Nova lei aumenta otimismo no franchising

David Nigri, advogado especializado em franquias, explica as mudanças do Projeto de Lei 219/2015

Advogado especializado em franquia

Advogado David Nigri explica a nova lei de franquias ( ARoza )

A lei afasta a relação de consumidor, muda a sublocação do ponto comercial, o vínculo empregatício, a cláusula arbitral e a Circular de Oferta de Franquia

Rio de Janeiro, RJ, 18/12/2019 –

O sonho de tornar-se dono do próprio negócio recebeu um empurrãozinho no setor de franchising.
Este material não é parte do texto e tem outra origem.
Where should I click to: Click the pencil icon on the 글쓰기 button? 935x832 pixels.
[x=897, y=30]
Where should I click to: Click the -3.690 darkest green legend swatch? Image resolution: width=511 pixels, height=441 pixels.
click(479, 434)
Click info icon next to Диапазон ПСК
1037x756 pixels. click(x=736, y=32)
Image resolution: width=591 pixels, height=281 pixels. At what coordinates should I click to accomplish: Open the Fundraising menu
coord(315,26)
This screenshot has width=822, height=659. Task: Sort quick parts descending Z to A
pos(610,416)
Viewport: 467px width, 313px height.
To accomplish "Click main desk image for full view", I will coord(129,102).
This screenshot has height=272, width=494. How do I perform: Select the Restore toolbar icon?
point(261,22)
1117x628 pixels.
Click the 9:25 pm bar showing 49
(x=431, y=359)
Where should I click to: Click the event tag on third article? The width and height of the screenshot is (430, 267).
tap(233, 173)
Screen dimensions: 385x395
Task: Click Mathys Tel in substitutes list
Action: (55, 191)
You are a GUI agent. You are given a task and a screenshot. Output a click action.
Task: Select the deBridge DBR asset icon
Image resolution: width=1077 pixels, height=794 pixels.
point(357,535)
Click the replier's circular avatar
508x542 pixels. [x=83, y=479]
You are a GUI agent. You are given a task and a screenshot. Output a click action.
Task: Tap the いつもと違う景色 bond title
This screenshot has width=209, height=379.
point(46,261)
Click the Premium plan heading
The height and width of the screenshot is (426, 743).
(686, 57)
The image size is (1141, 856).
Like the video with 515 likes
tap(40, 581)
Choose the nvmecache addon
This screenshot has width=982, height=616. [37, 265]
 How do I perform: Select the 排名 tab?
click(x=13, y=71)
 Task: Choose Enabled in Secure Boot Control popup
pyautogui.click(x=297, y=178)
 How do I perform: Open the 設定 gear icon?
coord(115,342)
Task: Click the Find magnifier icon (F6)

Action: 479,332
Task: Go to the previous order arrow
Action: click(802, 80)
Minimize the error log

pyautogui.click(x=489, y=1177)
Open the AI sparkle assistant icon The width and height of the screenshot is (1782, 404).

Isso porque o Projeto de Lei 219/2015, aprovado no Congresso e prestes a ser sancionado pelo presidente Jair Bolsonaro, tornará a relação entre franqueado e franqueador mais segura. As novas regras substituirão a Lei 8955/1994, simplificando os contratos através da transparência.

Advogado especializado em franquias e Conselheiro Fiscal da Associação Brasileira de Franchising Rio de Janeiro (ABF Rio), David Nigri lembra que o franqueado carecia de mais proteção. “O mercado está otimista, pois haverá um respaldo maior para o investimento do franqueado, como o detalhamento da Circular de Oferta de Franquia (COF). O PL, do ex-deputado Alberto Mourão, afasta a relação do Código de Defesa do Consumidor, muda a sublocação do ponto comercial e cita o vínculo empregatício, assim como a cláusula arbitral”, explica o especialista, ressaltando ainda que o setor cresceu 6,1% no 3º trimestre de 2019, atingindo o patamar de R$ 182,657 bilhões.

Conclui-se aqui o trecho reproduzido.